WHAT YOU WILL DO => When you copy the listing, skip the images and return each line verbatim.
*** WORKING DATA ***
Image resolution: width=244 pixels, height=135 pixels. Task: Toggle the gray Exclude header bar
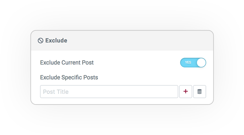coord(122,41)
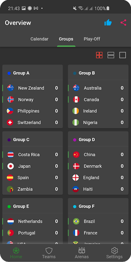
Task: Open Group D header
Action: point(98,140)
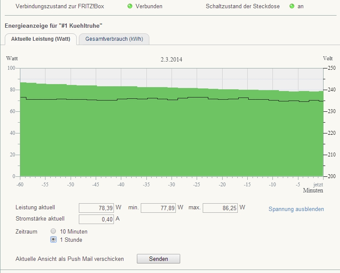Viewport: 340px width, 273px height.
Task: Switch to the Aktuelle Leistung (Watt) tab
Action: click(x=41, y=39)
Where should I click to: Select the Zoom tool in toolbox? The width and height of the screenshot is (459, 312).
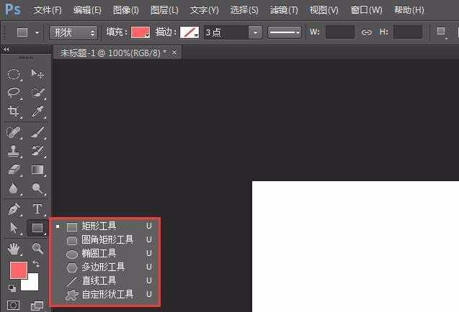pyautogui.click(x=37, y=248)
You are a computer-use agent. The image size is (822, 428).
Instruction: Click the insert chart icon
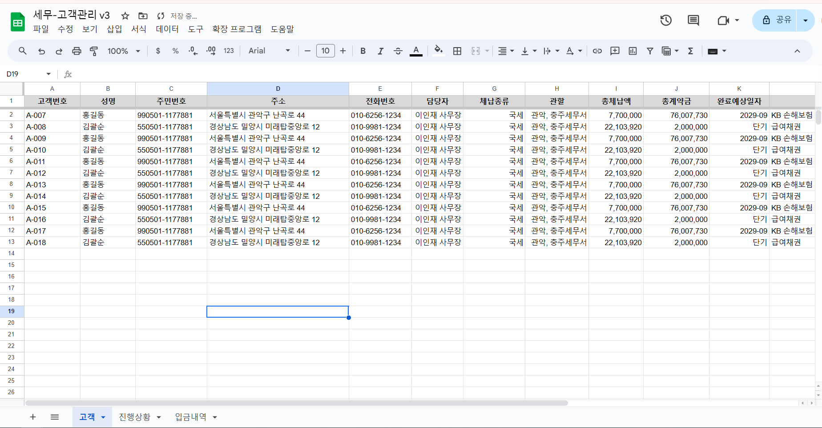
*** End of WORKING DATA ***
TASK OUTPUT =>
Image resolution: width=244 pixels, height=135 pixels. Task: Toggle the gray Exclude header bar
coord(122,41)
Task: Open Group D header
Action: point(98,140)
Viewport: 340px width, 273px height.
Task: Switch to the Aktuelle Leistung (Watt) tab
Action: click(x=41, y=39)
Where should I click to: Select the Zoom tool in toolbox? The width and height of the screenshot is (459, 312).
pyautogui.click(x=37, y=248)
You are a computer-use agent. The image size is (822, 428).
Instruction: Click the insert chart icon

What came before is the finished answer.